Friday, 10 October 2008

Doing EC2 Without Scalr

It is important that your website can scale. You can spend all your energy promoting it and adding features, but that is all wasted if it cannot deal with all those users who are desperate to use your site. The architecture is at least half the battle. We are spoilt these days with affordable options to be able to deal with scale. Cloud computing has become a buzz word and big tech companies are scrambling to carve out their chunk of the market. So far we have EC2, Google App Engine, Joyent, VPS services (such as Slicehost) and a number of others.

EC2 was one of the first and most mature of the offerings. Though it does not stray far from the traditional concept of a machine (with fixed CPU and memory), what it does do is give you access to as many of these as you need at any one point and the (very) basic tools to manage them. They provide the basic infrastructure: machines, network connections and data storage. It is up to you to do the rest: load balancing, application servers, relational databases, backups, replication, redundancy, fail-over, etc.

Scalr promises to help with some of these issues, notably load balancing, and backups / replication / fail-over for MySQL. The idea is great but the project is not mature (despite the claim to v1.0) and the architecture is not very solid. To be fair, this is acknowledged to some degree in that v2 is to be a complete redesign. After a period of two months using Scalr, I decided to move on because of these issues:
  • Ad-hoc design: a strange combination of PHP, bash, MySQL and CRON. The interaction between these components was overly complicated, which means debugging was tricky and the system itself was prone to getting mixed up (for example: CRON calling PHP to do a backup but the MySQL state was stuck so backups were being skipped, silently, for weeks). V2 is to be Java.
  • Buggy: rebundling an instance would break the load balancer. It would get confused about the new instances and refuse to update. This was only solved by restarting the whole farm.
  • Scalr makes the decision to start new instances based on the load average.

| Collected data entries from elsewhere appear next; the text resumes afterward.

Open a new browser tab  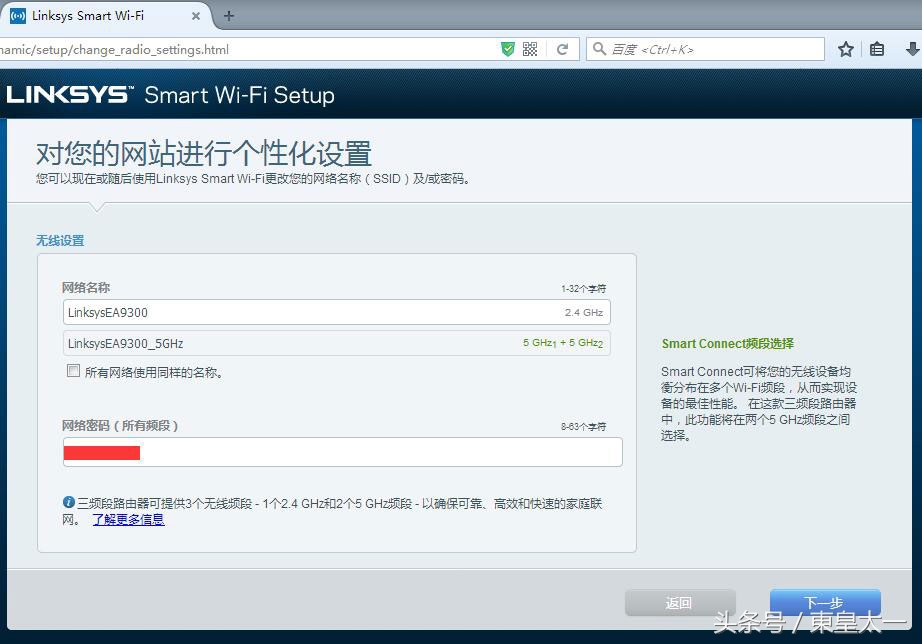click(229, 16)
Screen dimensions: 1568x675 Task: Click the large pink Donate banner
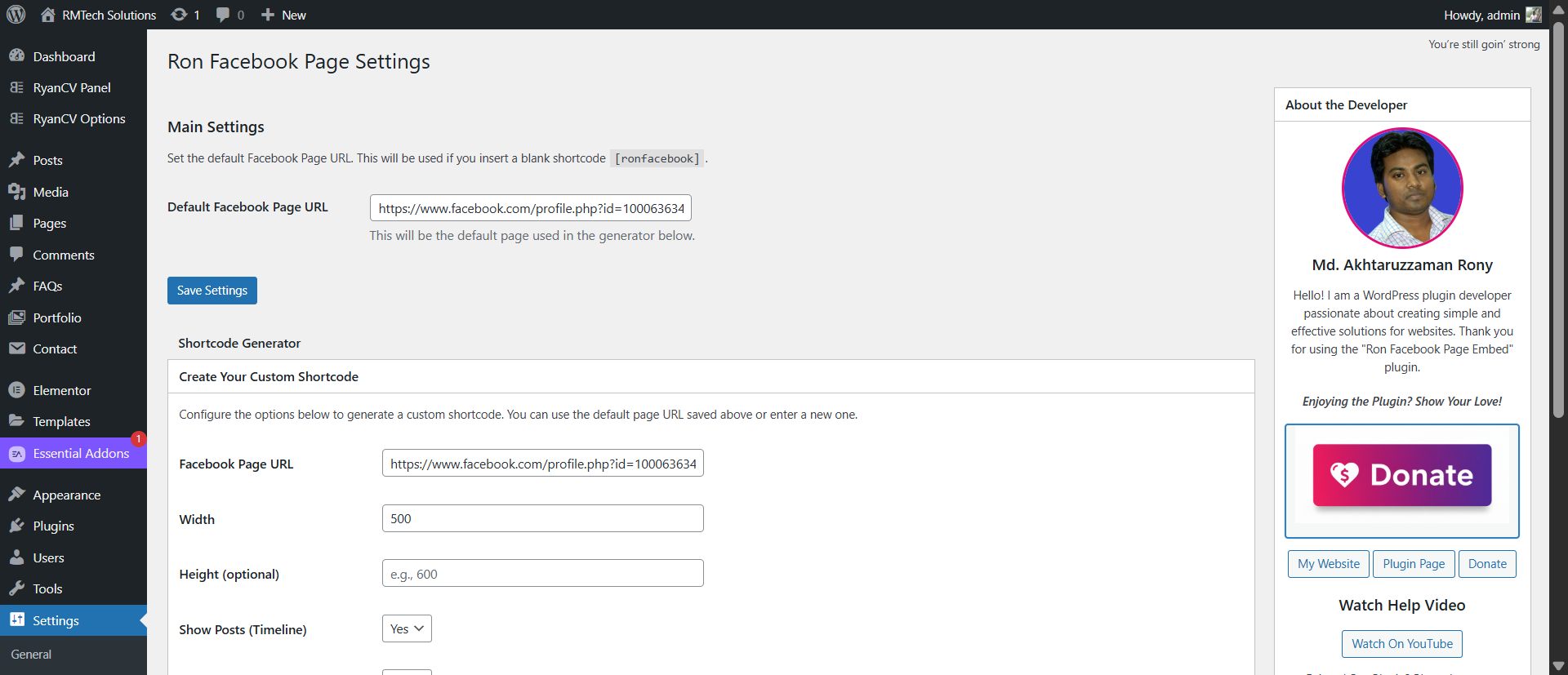[x=1401, y=476]
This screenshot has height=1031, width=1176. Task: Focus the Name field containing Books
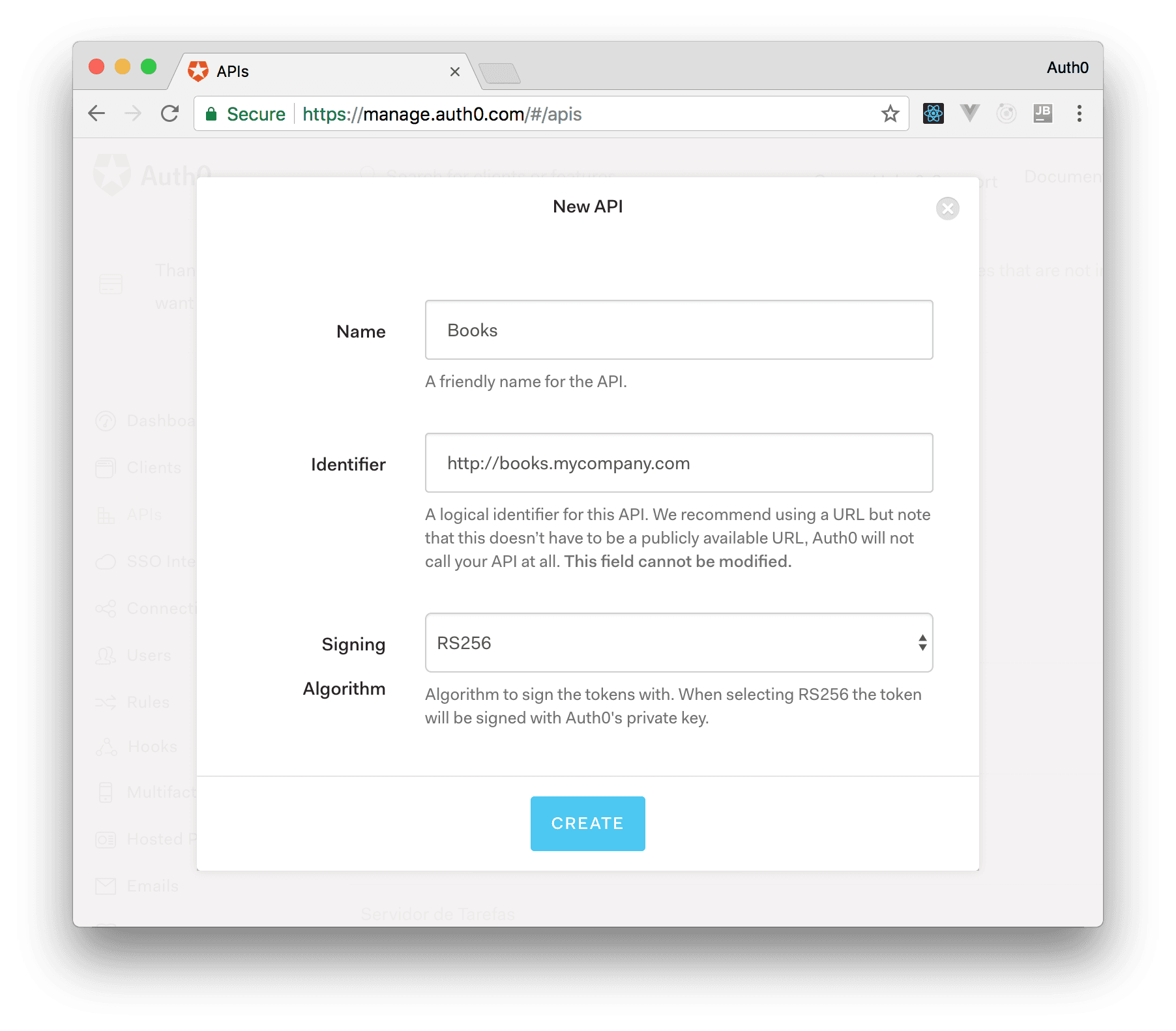pyautogui.click(x=679, y=330)
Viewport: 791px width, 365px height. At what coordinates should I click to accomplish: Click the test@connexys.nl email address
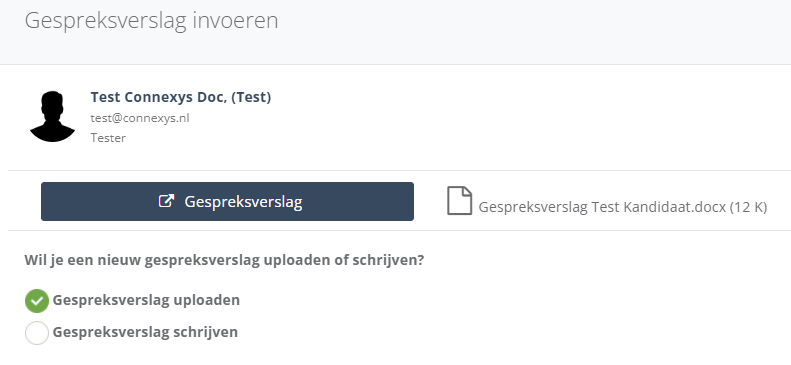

This is over simplistic really and can mean that your machines are under heavy load for a little too long which new instances are being brought up.
  • Scalr is built on Ubuntu 7.04 AMIs, upgrading the distro breaks it.
I do like what Scalr are trying to do. Just having pre-built load balancing servers, application servers and MySQL servers that are able to replicate and reconfigure themselves based on load is great. However, Scalr v1 is experimental really, I'm very keen to see how the next version evolves.

One alternative is to build the architecture yourself. It's actually not very hard (and quite quick). All you need is a decent scripting language that has good SSH and EC2 libraries and some experience with MySQL and linux admin. A few days work (4 in my case) will get you:
  • Run and stop instances with a single command, including application servers, master and slave MySQL instances.
  • MySQL slave replication (automatically configured against the current master)
  • NGINX load balancer, always up to date with the application servers.
  • Automatic backup and restore facilities.
  • Various other tricks that your setup might benefit from.
All that would be needed to catch up with Scalr's features (albeit not generically) is to automatically bring up the required instances as demand changes and automatically fail over MySQL instances. Not much more work and with the added benefit that you can tailor your load algorithm to your site (i.e. use response times instead of load averages). I would recommend getting your hands dirty!